On the strategy to go forward, the strengthening and continuous improvement of water services regulation by Regulatory Performance Measurement Systems (RPMS) was important. In terms of incentive-based regulation, this was
the conscious use of rewards as well as penalties to encourage performance and continuous improvement. Targeted risk-based regulation was a risk-based regulation which allowed the institutions to identify and prioritise the critical risk areas within its water and waste water management and to take corrective measures to abate these.  Risk analysis was used by the regulator to identify, quantify and manage the corresponding risks according to their potential impact on the water resource and to ensure a prioritised and targeted regulation. Separating (within DWA) support from regulation was important and reference was made to cases of ailing municipalities needing support from the sector support unit of the Department (Rapid Response Unit). Other measures were interdepartmental collaboration, joint investigations with law enforcement agencies, strengthening the compliance and enforcement unit, targeting specific problem areas, promoting self-regulation, entrenching the principles of regulation, and the development of regulatory tools.
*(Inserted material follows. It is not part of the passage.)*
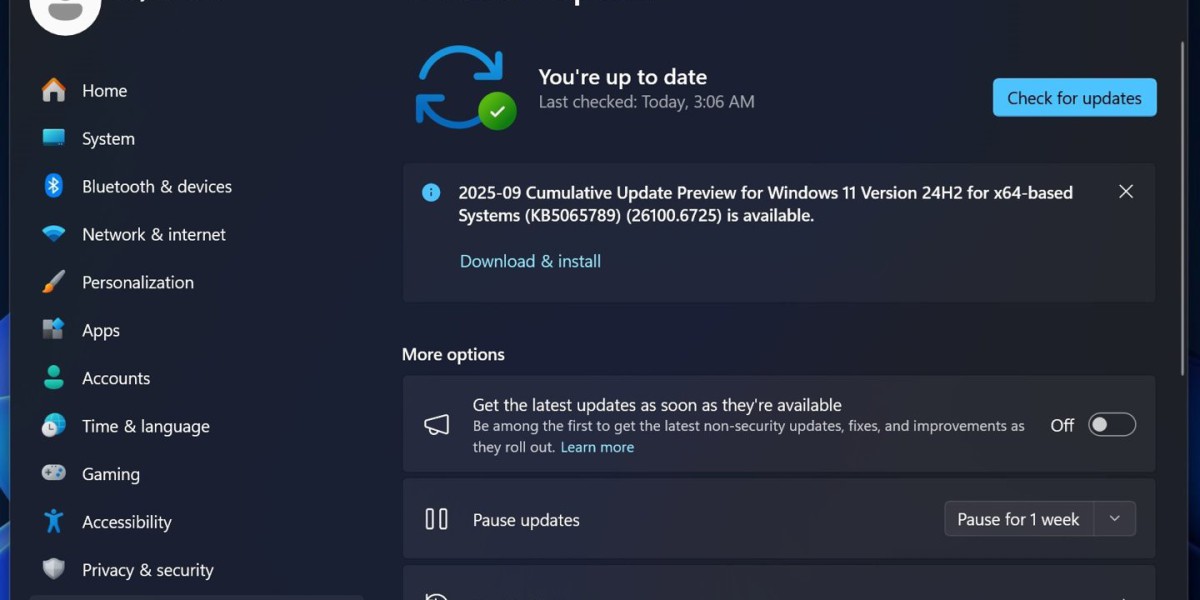
Task: Click the Home icon in sidebar
Action: pos(54,91)
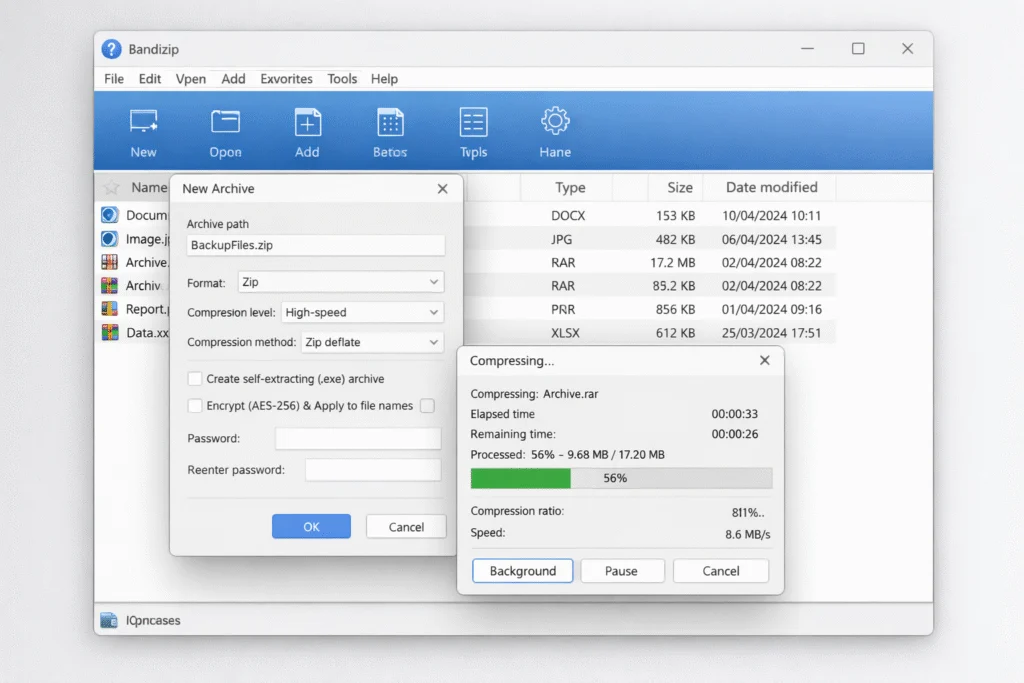Viewport: 1024px width, 683px height.
Task: Select the Betos toolbar icon
Action: [389, 130]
Governance Strategy and Water Sector Institutional Arrangements
Ms Thoko Sigwaza, DWA Chief Director: Institutional Oversight, noted that there was currently an ineffective arrangement of water sector institutions. Looking at the sustainable water sector institutions that would facilitate effective service delivery, she said that the overall trusteeship of the water value chain was with the Minister of Water Affairs. The Department would set policy, regulate, and provide support to water management and water service institutions.
The ownership, financing, development, management and operations and maintenance of national water resources infrastructure would be strengthened. The development, financing, management, operation and maintenance of regional bulk water and waste water services would be strengthened through the consolidation of existing water boards, and the water resource management for each of the nine newly defined water management areas was strengthened through consolidating them into nine economically viable catchment management agencies (CMAs).
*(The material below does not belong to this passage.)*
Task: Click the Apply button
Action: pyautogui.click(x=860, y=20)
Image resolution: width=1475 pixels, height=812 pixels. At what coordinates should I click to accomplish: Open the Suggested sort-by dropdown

Looking at visions and objectives, the water user associations would facilitate the management of local water resources infrastructure by users for their mutual benefit and assist with local water resource management functions. The development and management of the four international river basins would be undertaken by trans-boundary water management institutions. Water research, information and knowledge management would contribute to improved water resource management and sustainable water service provision. Economic regulation was to be explored and, by the end of 2014, a decision would be taken around appropriate institutional design to ensure that water provision and services was provided in an efficient, fair and sustainable manner.

Ms Sigwaza turned to the management of water resources at catchment level and explained that the role of CMAs was to ensure that water resources were managed to facilitate the involvement of local communities in water resources management. The new nine Water Management Areas (WMAs) had been gazetted for public consultation on the 20 July 2012 for 90 days. The Department planned to establish all nine CMAs with one in each WMA by 2015 and the establishment of the CMAs would be prioritised based on the progress towards establishment, the state of readiness of the proto-CMAs, the water resources management challenges, and financial viability.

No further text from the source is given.